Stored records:
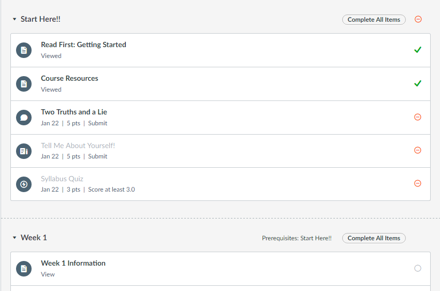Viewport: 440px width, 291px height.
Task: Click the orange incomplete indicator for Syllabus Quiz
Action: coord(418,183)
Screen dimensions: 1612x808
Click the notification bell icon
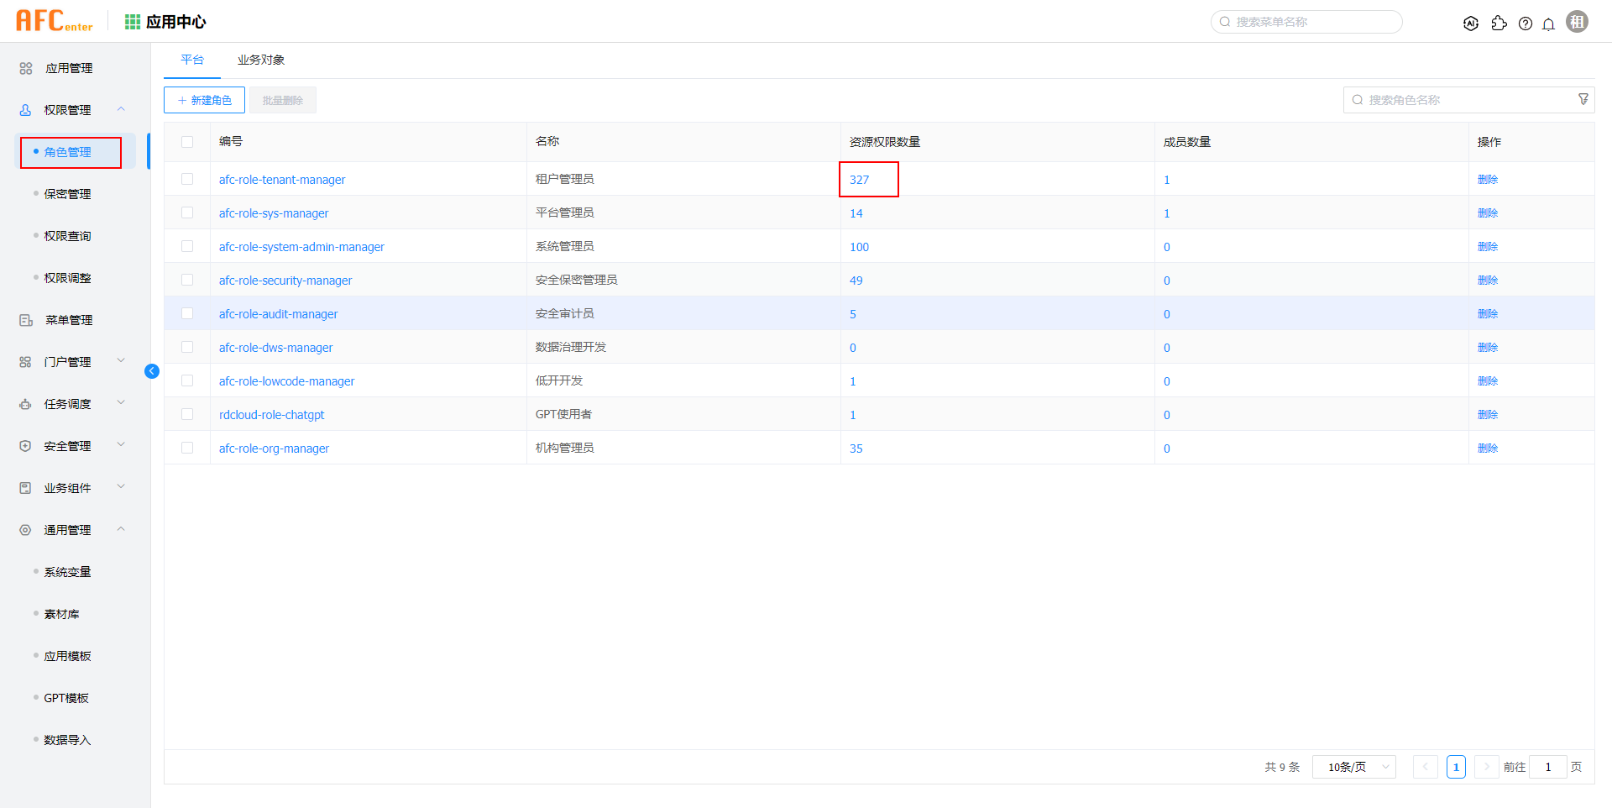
...
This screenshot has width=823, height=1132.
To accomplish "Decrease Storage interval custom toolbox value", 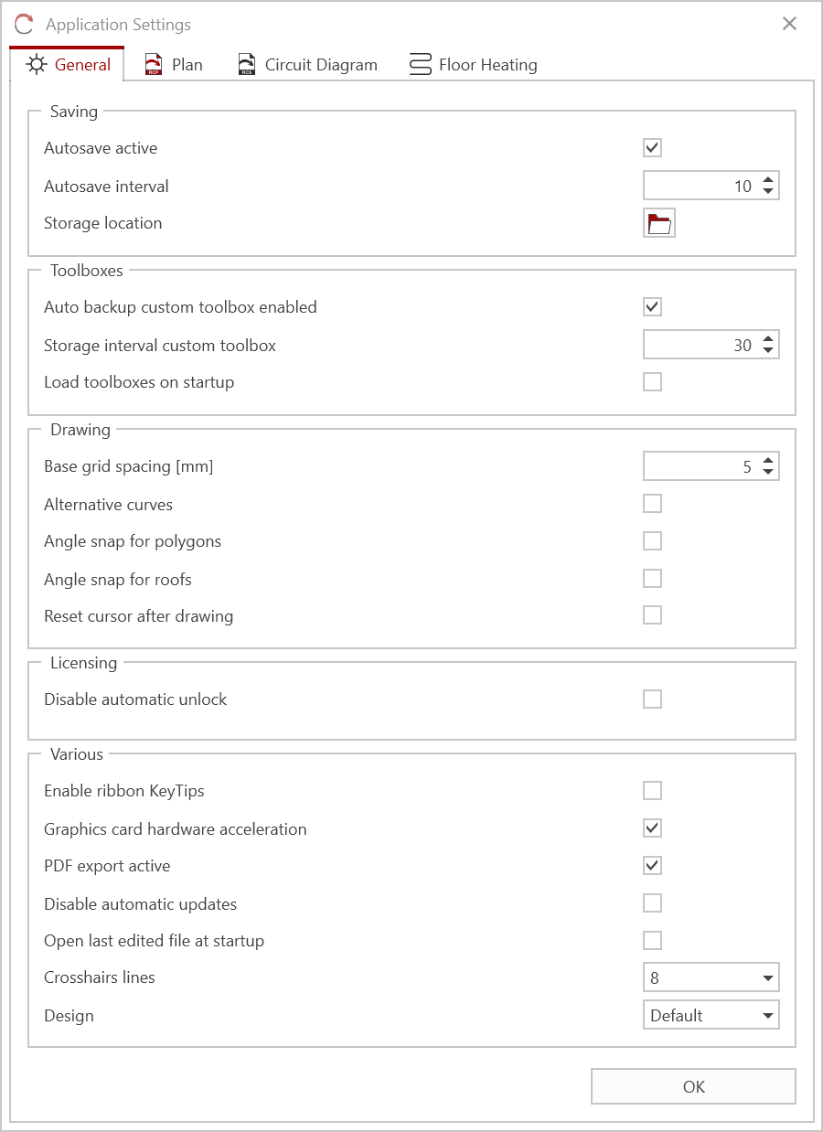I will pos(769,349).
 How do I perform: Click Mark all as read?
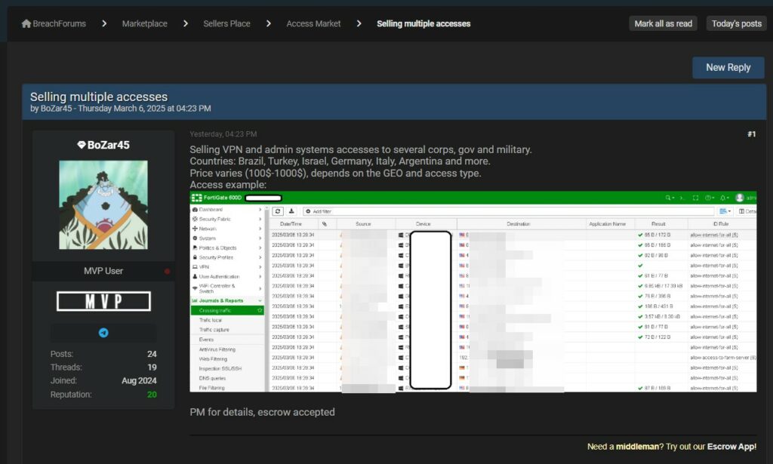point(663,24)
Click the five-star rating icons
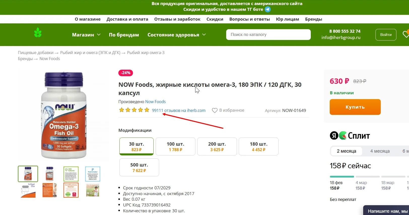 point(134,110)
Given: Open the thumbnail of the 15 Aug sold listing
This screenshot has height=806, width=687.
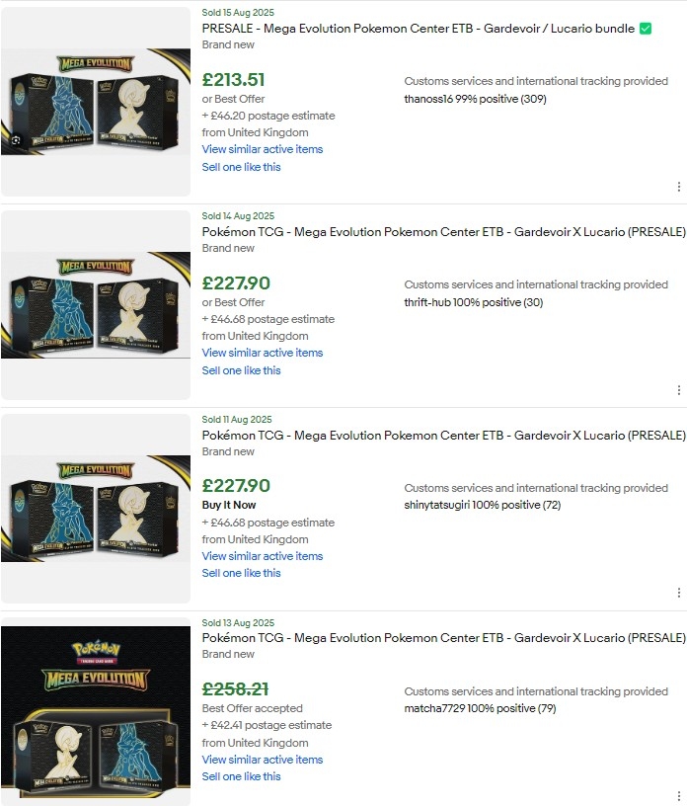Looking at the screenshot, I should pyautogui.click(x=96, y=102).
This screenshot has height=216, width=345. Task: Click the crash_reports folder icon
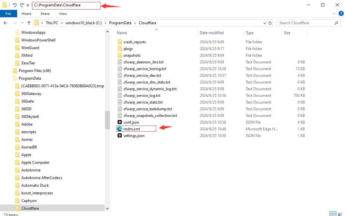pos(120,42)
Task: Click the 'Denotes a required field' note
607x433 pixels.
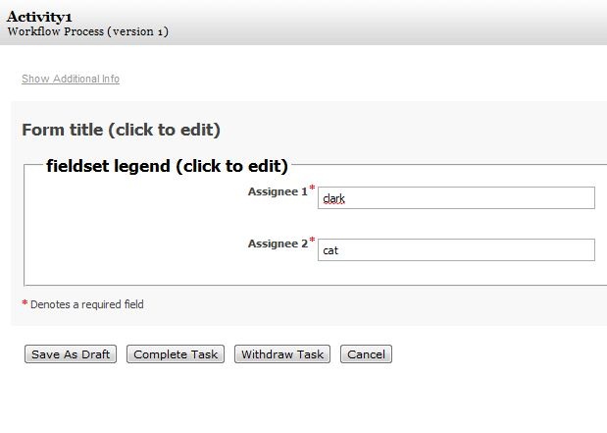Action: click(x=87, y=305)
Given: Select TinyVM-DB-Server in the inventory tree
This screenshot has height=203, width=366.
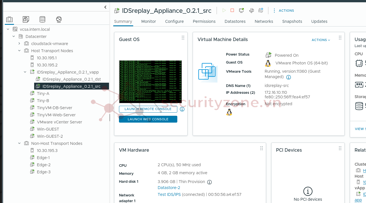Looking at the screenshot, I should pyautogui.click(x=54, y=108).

■ **TASK INSTRUCTIONS**:
Extract each line holding the word "Given" from the records.

■ **TASK RESPONSE**:
Given: Open the thumbnail of the 15 Aug sold listing
Given: Select TinyVM-DB-Server in the inventory tree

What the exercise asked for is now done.